* TRAVAIL À FAIRE
a: Traduisez en anglais cette phrase du document : « Conques a repris les proportions de Tours et les a transmises à Saint-Sernin et à Saint-Jacques. »
b: Recopiez à l'identique, s'il vous plaît, le passage du document qui va de « A cela s’ajoute » jusqu'à « que plus tard. ».

* DOCUMENT
- - - - -
L’élévation de la nef est le second trait caractéristique des églises de pèlerinage, qui dérive du même modèle de Saint-Martin de Tours. Certes des tribunes aussi larges et presque aussi hautes que les bas-côtés se voyaient déjà dans les basiliques paléochrétiennes ; elles ont été souvent utilisées à l’époque carolingienne et se retrouvent encore à l’époque romane en Normandie. Mais à Tours les proportions sont très différentes, on le voit bien sur l’aquarelle faite pendant la démolition. Au lieu des 4 à 6 mètres de haut de Montiérender et Vignory ou de Saint-Remi de Reims, les arcades de Saint-Martin avaient une dizaine de mètres et les tribunes au-dessus des bas-côtés s’élevaient à plus de vingt mètres du sol. De là vient l’impression d’élancement en hauteur, que l’on aurait bien tort de croire absent dans l’architecture romane et réservé à l’architecture gothique. Conques a repris les proportions de Tours et les a transmises à Saint-Sernin et à Saint-Jacques. Mais l’effet est plus saisissant à Sainte-Foy, dont la nef est la plus étroite de toutes5.

A cela s’ajoute la légèreté, qui résulte de l’ajourement des murs, car ces deux étages d’arcades portent la voûte en berceau qui couvre la nef et dont l’équilibre est assuré par les demi-berceaux des tribunes. C’est là, comme on sait, le troisième et dernier grand caractère des églises de pèlerinage. Mais l’origine ne doit pas cette fois être cherchée à Saint-Martin, qui n’a été voûté que plus tard.

Un autre rapprochement doit être fait ici : Sainte-Foy, qui appartient à la lignée des grandes églises de pèlerinage, possède aussi tous les caractères des petites églises auvergnates (les dimensions mises à part). Ce groupe d’églises, le seul qui mériterait le nom d’école, présente un type si soigneusement élaboré qu’on est obligé de supposer des essais antérieurs aux exemples conservés de Notre-Dame du Port à Clermont, Orcival, Saint-Nectaire, etc. En l’absence de tout élément de datation documentaire, leur perfection technique, leur achèvement nous incitent à les situer en plein XIIe siècle, donc postérieurement à Conques. Mais on sait que Brehier6 a cherché et en partie trouvé à cette école auvergnate des antécédents autochtones, certains éléments de leur architecture remontant à l’époque carolingienne (par exemple au Moûtiers de Thiers, aujourd’hui en grande partie détruit)7. Si l’on accepte cette hypothèse, on pourra conclure que le voûtement de Conques (qui manquait à Tours) a été préparé en Auvergne, avant d’être employé à Limoges, à Toulouse et à Saint-Jacques ; apport considérable, comme celui que nous constaterons dans la sculpture, et justifié par les étroites relations de Conques avec l’Auvergne, notamment lorsque à plusieurs reprises l’abbé de Sainte-Foy fut en même temps évêque de Clermont.
- - - - -
* DONNÉES FOURNIES
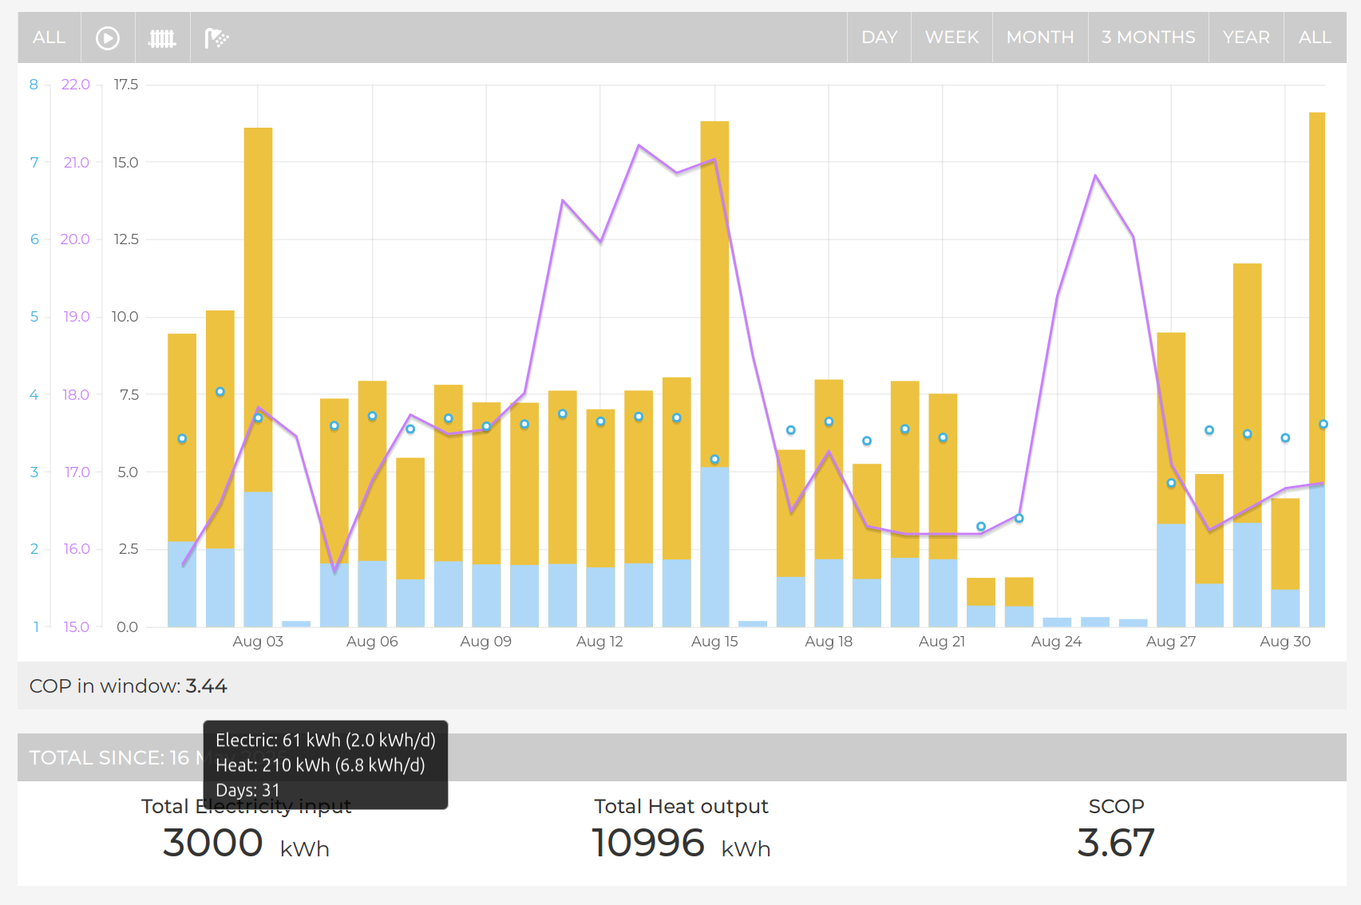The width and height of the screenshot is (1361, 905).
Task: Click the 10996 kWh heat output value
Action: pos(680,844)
- - - - -
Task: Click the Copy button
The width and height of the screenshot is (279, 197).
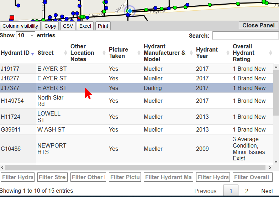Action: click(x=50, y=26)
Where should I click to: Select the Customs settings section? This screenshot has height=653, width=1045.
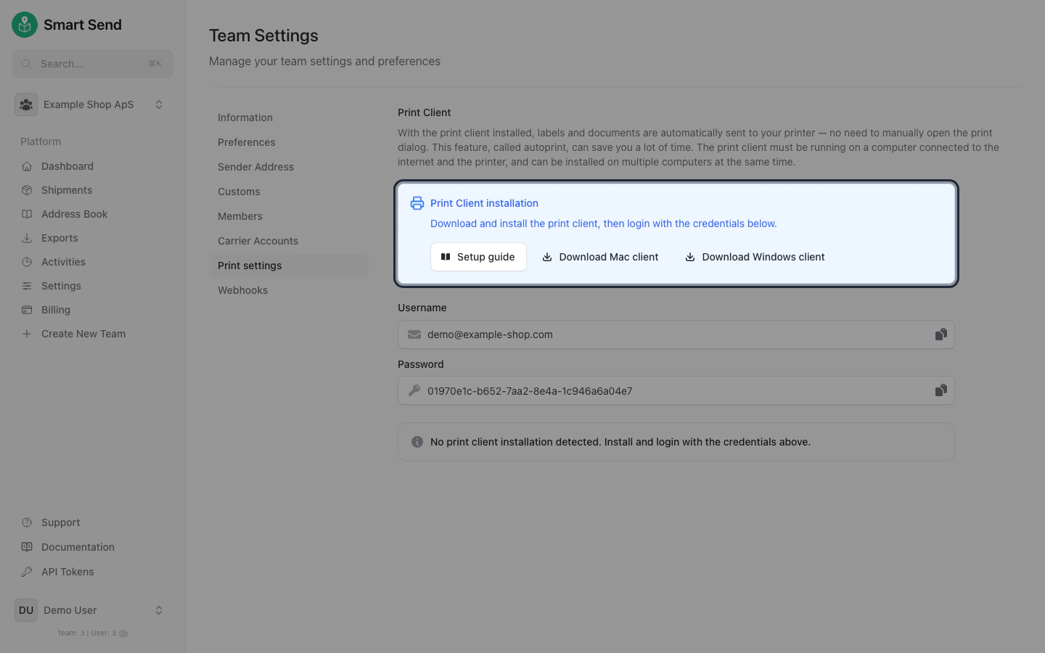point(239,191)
- - - - -
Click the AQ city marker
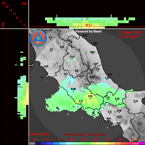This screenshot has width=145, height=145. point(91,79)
- - - - -
* RÉPONSES PAR CONSIGNE
a: Conques took up the proportions of Tours and passed them on to Saint-Sernin and Saint-Jacques.

b:
A cela s’ajoute la légèreté, qui résulte de l’ajourement des murs, car ces deux étages d’arcades portent la voûte en berceau qui couvre la nef et dont l’équilibre est assuré par les demi-berceaux des tribunes. C’est là, comme on sait, le troisième et dernier grand caractère des églises de pèlerinage. Mais l’origine ne doit pas cette fois être cherchée à Saint-Martin, qui n’a été voûté que plus tard.